In gesunden Beziehungen gibt es zwei Ausgänge der Übung:
1. Es gab vorher Missverständnisse, welche nun beseitigt werden konnten oder
2. Es wurde ein Problem benannt, welches vorher dem Zuhörer nicht klar war und den Sprecher stark belastet hat (das kann von einem Verhalten über Geldsorgen bis hin zu Kindererziehung sein). Gemeinsam kann nun nach einer Lösung oder einem Kompromiss gesucht werden.
Wenn beide Parteien gesprochen haben, dürfen sich die beiden umdrehen und anschauen. In den allermeisten Fällen kommt dann - durch die Reizüberflutung der Wahrnehmungskanäle - ein Emotionsschub.
Raus lassen, einfach rauslassen. Bei Kindern sollte ein Erwachsener (Erzieher, Mama, Papa…) den gesamten Prozess begleiten und hier nun auffangen.

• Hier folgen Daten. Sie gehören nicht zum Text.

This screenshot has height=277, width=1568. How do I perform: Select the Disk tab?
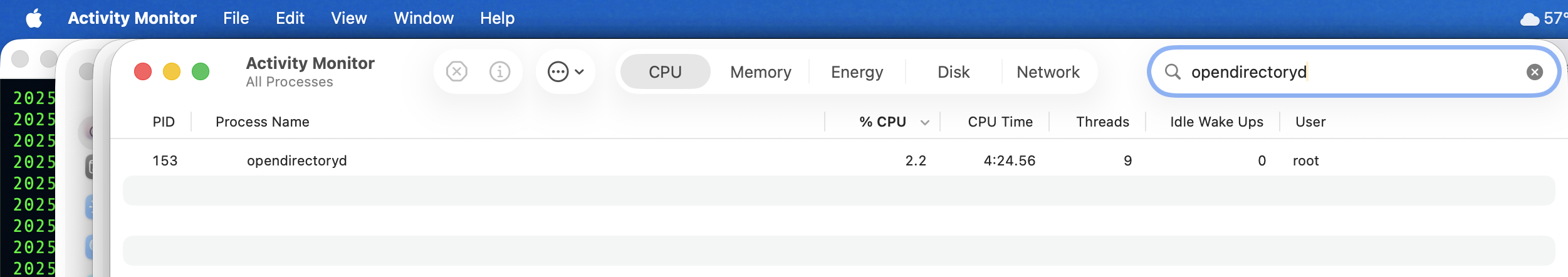[953, 72]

Wenn die Probleme, Streitigkeiten offengelegt werden fällt oft eine große Last ab - widersprüchlicher Weise passiert dies dann meist mit Tränen.
Nun dürfen sich die Kommunikationspartner umarmen oder die Hand reichen und schließen mit dem Lösen der Umarmung / des Handschlags die Übung ab.
Bitte belasst es in dabei - gebt euch Zeit zum Verarbeiten. Das Thema ist angesprochen und kein Geheimnis mehr. Weitere Gespräche sind nun deutlich einfacher zu beginnen.